Este miércoles fue imputado el juez federal Walter Bento por ser considerado líder de una asociación ilícita, enriquecimiento ilícito, lavado de activos y por cohecho pasivo, es decir, recibir coimas. Tres abogados tienen pedido de captura por ser parte de la red.

La investigación se inició el año pasado cuando algunas escuchas telefónicas comprometían al hoy juez federal y electoral, Walter Bento. Según los informes que recibió el juez Eduardo Puigdéngolas, quien estuvo a cargo de la investigación, el acusado habría recibido dinero para beneficiar a detenidos. 

Es por ese que entienden que contó con la colaboración de tres abogados: Matías Aramayo, Luciano Ortego y Martín Ríos. Los tres están con pedido de captura y no fueron detenidos por el momento. Estos letrados eran, según la causa, quienes le daban el dinero a Bento. 

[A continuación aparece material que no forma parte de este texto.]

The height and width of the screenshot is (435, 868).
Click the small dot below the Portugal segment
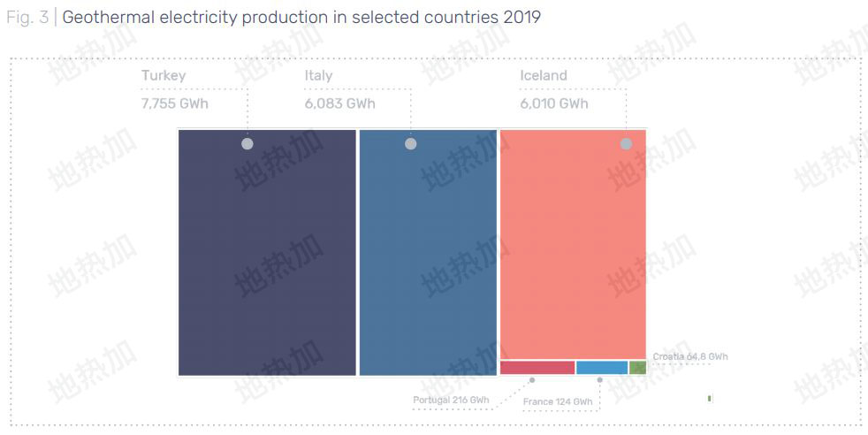pos(532,380)
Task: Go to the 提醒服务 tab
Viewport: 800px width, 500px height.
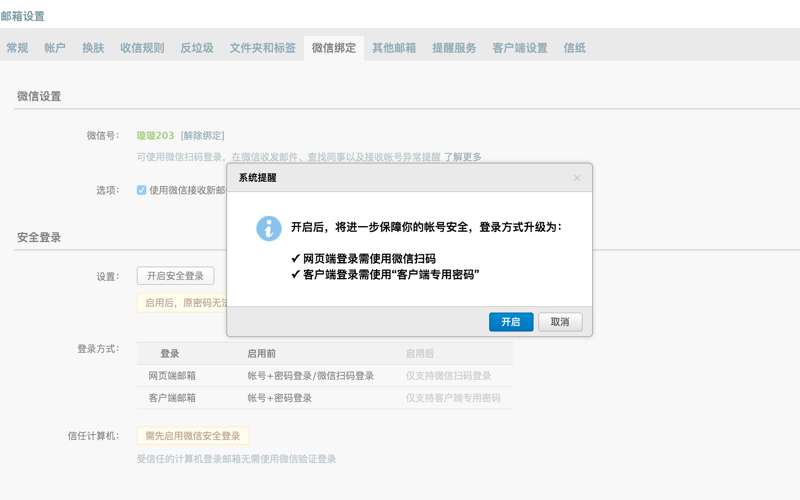Action: 454,48
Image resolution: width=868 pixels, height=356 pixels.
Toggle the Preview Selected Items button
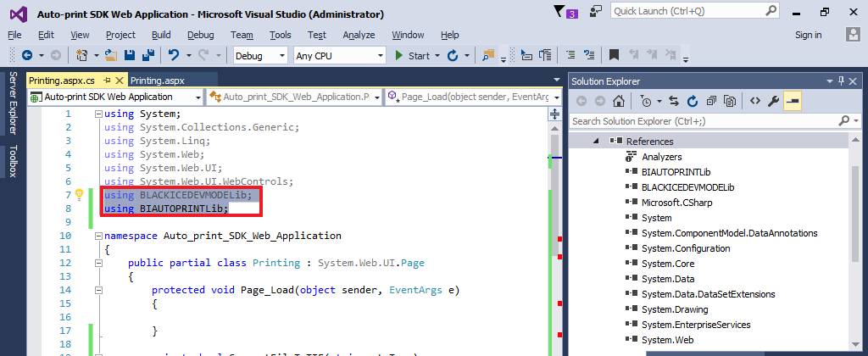coord(793,101)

Además del juez federal, la acusación recayó sobre su esposa, a quien identificaron como María Boiza. La calificación es por lavado de activos y enriquecimiento ilícito. Esto porque no hay consistencia con los bienes patrimoniales que poseen.  

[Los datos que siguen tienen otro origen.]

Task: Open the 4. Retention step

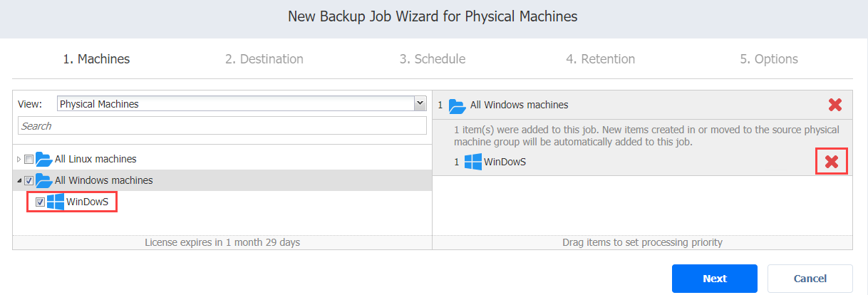Action: pyautogui.click(x=601, y=59)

El expediente se abrió luego de la investigación que se inició por la desaparición y posterior homicidio de Diego Aliaga. Por este caso se encuentran detenido Diego Barrera, quien era su socio, y algunos familiares. La declaración de Barrera permitió abrir la causa sobre los presuntos manejos irregulares de Bento. 

Con la conexión de datos y confirmación de la principal hipótesis, hizo que el juez Puigdéngolas, junto al fiscal Dante Vega, imputaran al juez federal Bento.